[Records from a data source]
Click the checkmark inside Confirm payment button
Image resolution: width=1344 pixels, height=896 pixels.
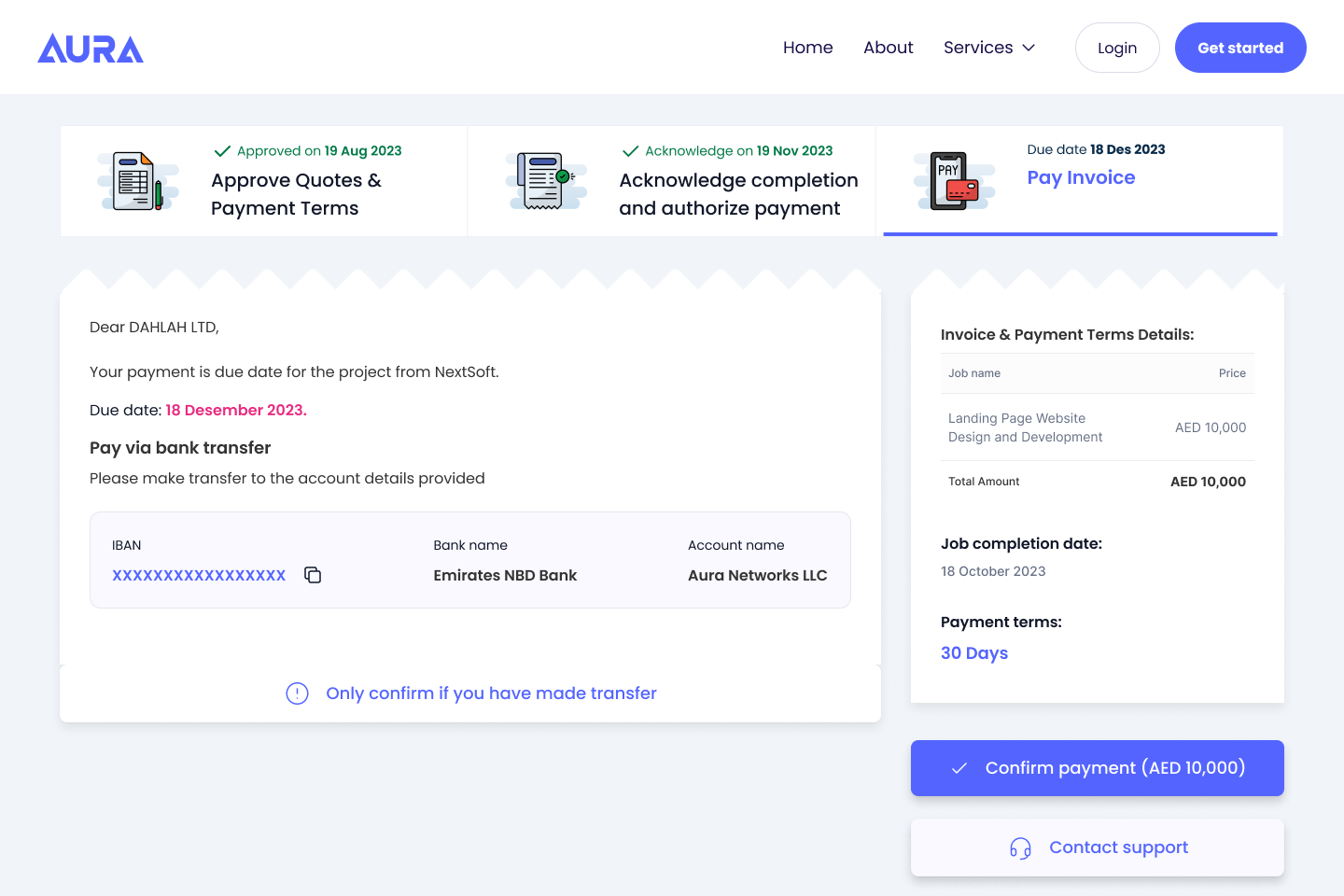pos(959,767)
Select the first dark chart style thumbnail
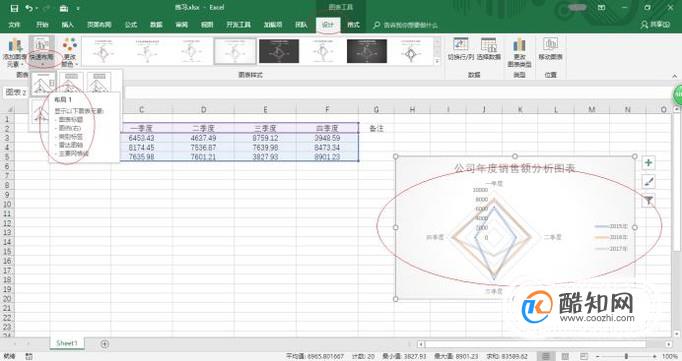Screen dimensions: 682x361 pos(279,51)
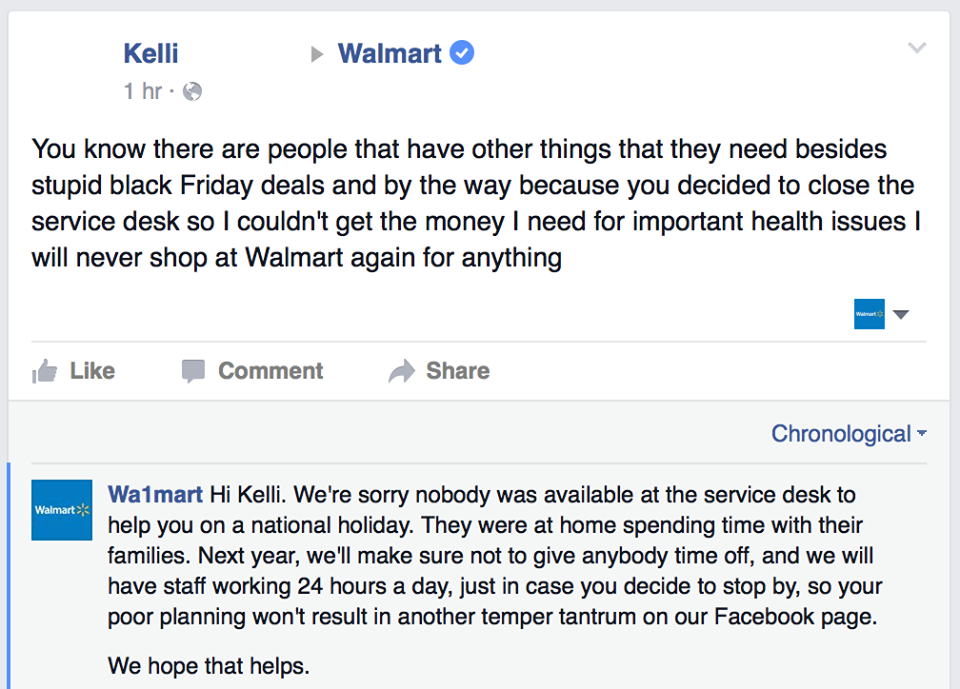The width and height of the screenshot is (960, 689).
Task: Click the blue verified checkmark badge
Action: [462, 53]
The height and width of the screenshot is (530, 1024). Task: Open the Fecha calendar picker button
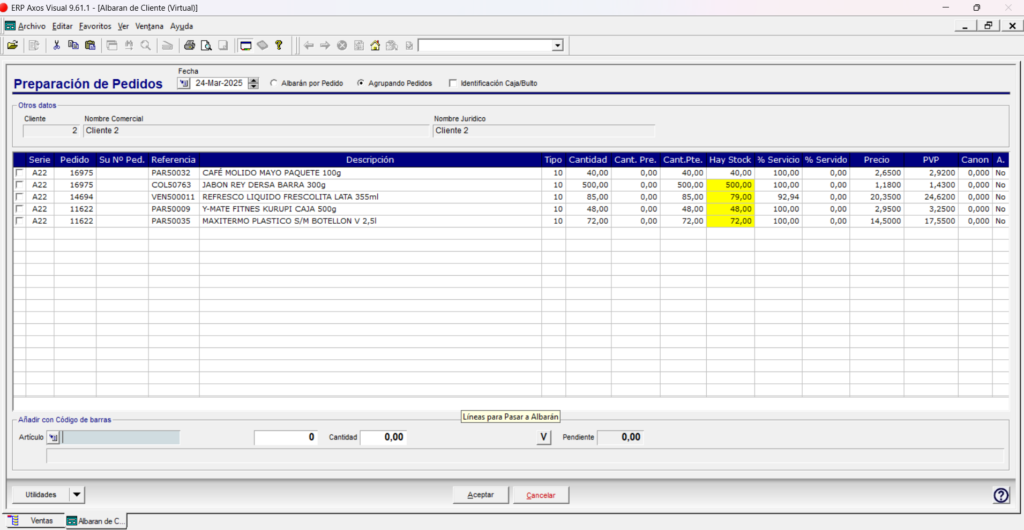point(184,84)
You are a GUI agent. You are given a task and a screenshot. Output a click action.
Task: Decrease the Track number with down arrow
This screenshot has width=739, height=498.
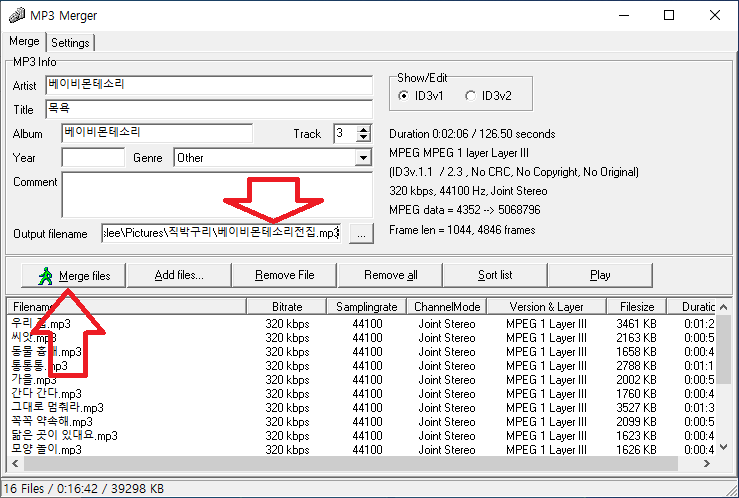365,137
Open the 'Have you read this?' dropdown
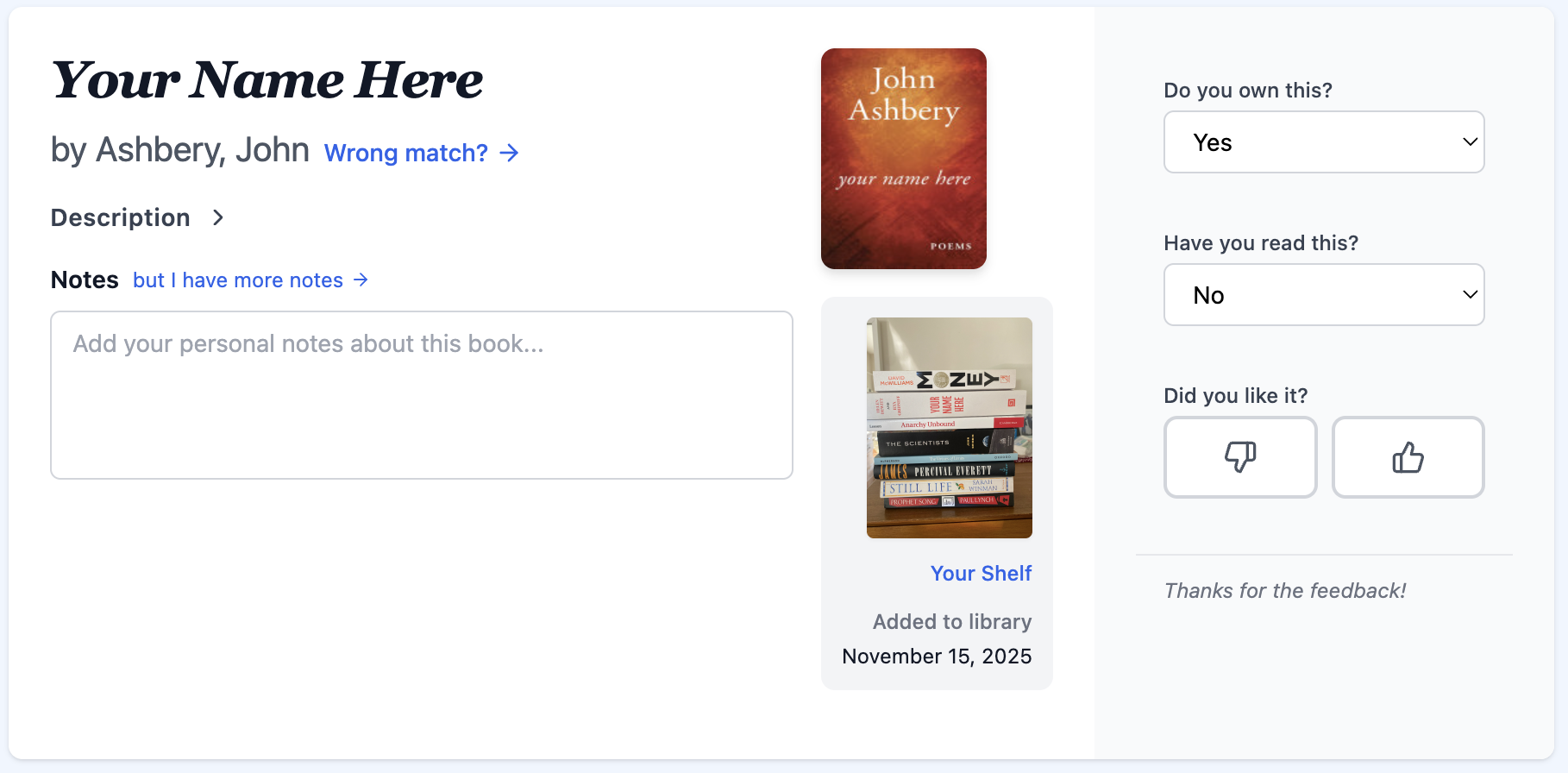 1323,294
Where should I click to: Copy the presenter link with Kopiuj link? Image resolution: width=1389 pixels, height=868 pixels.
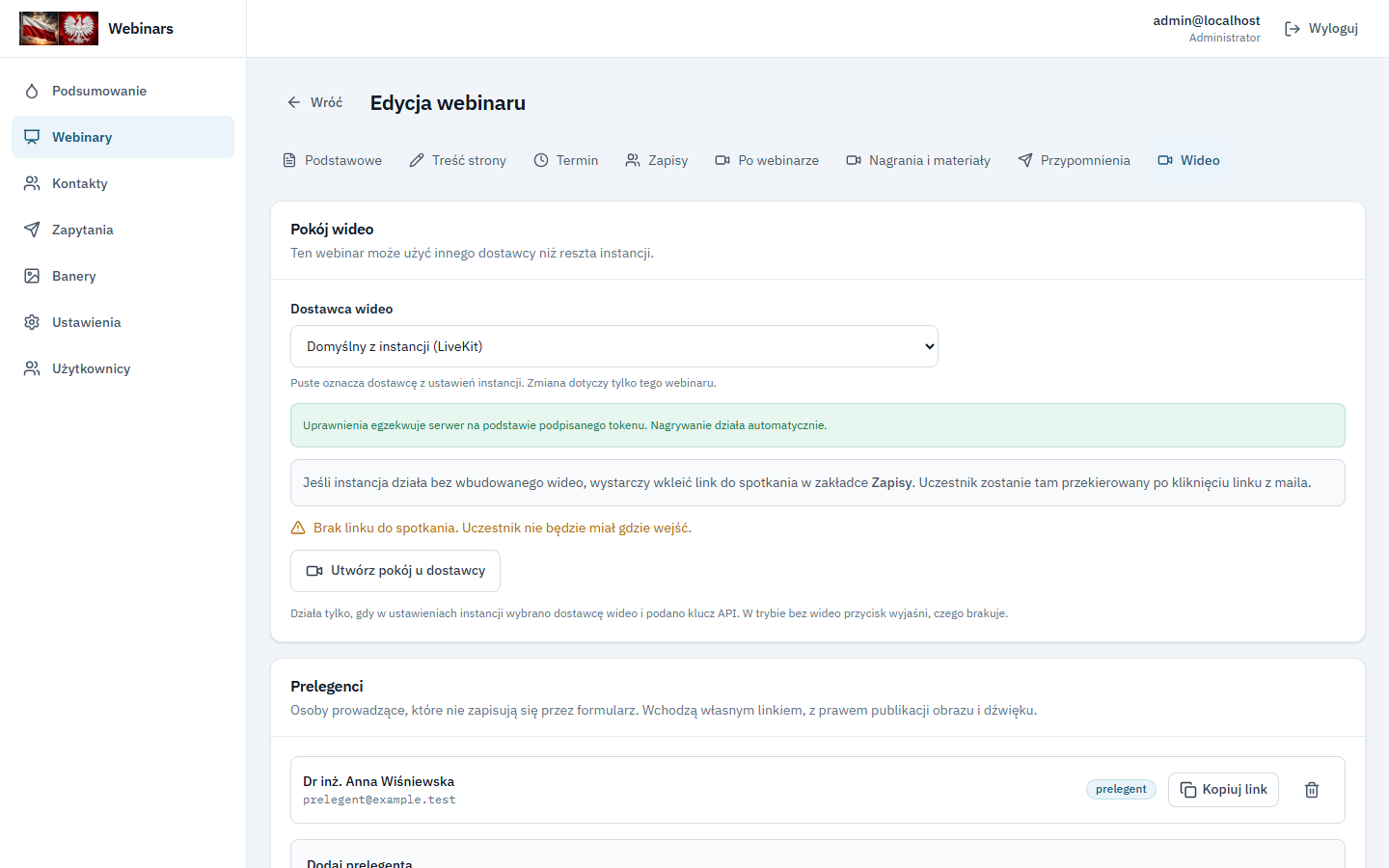(1223, 790)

Exercise prompt:
Write out word for word every line from the line with "Image resolution: width=1344" through the final line of the records, both included, skipping the pictures.

The answer:
Image resolution: width=1344 pixels, height=896 pixels.
pos(959,767)
Select the first dark chart style thumbnail
Screen dimensions: 682x361 pos(279,51)
The width and height of the screenshot is (960, 689).
Task: Click the blue verified checkmark badge
Action: [462, 53]
The height and width of the screenshot is (530, 1024). Task: Open the Fecha calendar picker button
point(184,84)
You are a GUI agent. You are given a task and a screenshot. Output a click action.
Task: Decrease the Track number with down arrow
This screenshot has width=739, height=498.
365,137
Open the 'Have you read this?' dropdown
 1323,294
Where should I click to: Copy the presenter link with Kopiuj link? Image resolution: width=1389 pixels, height=868 pixels.
(1223, 790)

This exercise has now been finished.